The other accounts being tracked by Hamilton 68 "were selected for their relationship to Russian-sponsored influence and disinformation campaigns, and not because of any domestic political content," according to the site.
The researchers say they monitored the datasets "for months" and concluded that these 600 accounts participated "in specific disinformation campaigns synchronized with Russia Today and Sputnik News, linked to users who self-identified as promoting pro-Russian viewpoints, or were bots providing support to members of the first two categories."
As of August 2, the top URL being shared by these accounts was an InfoWars story about Rich that was sourced to Trump confidante Roger Stone. The top hashtag being used by these accounts was "#MAGA" - an acronym for President Donald Trump's campaign slogan, Make America Great Again - followed closely by "#sethrich" and "#fakenews."
Rosenberger also expressed concern about reports that Secretary of State Rex Tillerson does not plan to accept the $80 million recently allocated by Congress to the State Department to fight ISIS propaganda and Russian disinformation.

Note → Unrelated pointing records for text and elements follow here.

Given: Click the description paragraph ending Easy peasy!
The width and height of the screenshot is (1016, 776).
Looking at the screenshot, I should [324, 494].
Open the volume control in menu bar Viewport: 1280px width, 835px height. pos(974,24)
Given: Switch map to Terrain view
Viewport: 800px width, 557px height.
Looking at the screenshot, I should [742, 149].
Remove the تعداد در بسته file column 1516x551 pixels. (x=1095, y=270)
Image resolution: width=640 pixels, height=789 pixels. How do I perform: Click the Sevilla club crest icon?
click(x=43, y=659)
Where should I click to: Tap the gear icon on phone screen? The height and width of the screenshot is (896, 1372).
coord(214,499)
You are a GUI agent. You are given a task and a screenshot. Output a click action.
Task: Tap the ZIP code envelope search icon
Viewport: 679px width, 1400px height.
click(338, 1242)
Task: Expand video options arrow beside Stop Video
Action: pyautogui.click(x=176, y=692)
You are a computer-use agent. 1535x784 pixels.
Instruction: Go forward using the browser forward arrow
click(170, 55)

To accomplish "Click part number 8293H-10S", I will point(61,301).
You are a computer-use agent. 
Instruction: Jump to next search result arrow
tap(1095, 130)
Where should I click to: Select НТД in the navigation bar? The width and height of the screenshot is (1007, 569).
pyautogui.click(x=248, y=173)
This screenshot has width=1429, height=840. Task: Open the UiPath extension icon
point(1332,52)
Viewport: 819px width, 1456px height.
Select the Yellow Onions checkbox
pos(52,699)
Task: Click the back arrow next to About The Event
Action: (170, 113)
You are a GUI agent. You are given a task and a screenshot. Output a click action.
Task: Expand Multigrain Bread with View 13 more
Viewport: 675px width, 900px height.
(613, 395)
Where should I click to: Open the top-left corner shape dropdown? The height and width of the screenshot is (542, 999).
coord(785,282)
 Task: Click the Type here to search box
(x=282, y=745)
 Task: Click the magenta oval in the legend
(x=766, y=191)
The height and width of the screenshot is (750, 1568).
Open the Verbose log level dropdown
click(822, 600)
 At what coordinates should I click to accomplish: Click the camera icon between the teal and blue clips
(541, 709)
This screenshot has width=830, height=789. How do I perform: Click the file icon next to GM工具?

"It's pretty clear we are behind the curve here," Rosenberger said. "Our European allies have been dealing with this for quite some time."
Tillerson is reportedly concerned that the funds will anger Moscow - a worry that Rosenberger said was "misplaced" and offers "insight into the naïveté with which they're approaching this issue."
"Russia is taking an adversarial posture toward democratic institutions and the West," she said. "Our government needs to be at the forefront of that defense."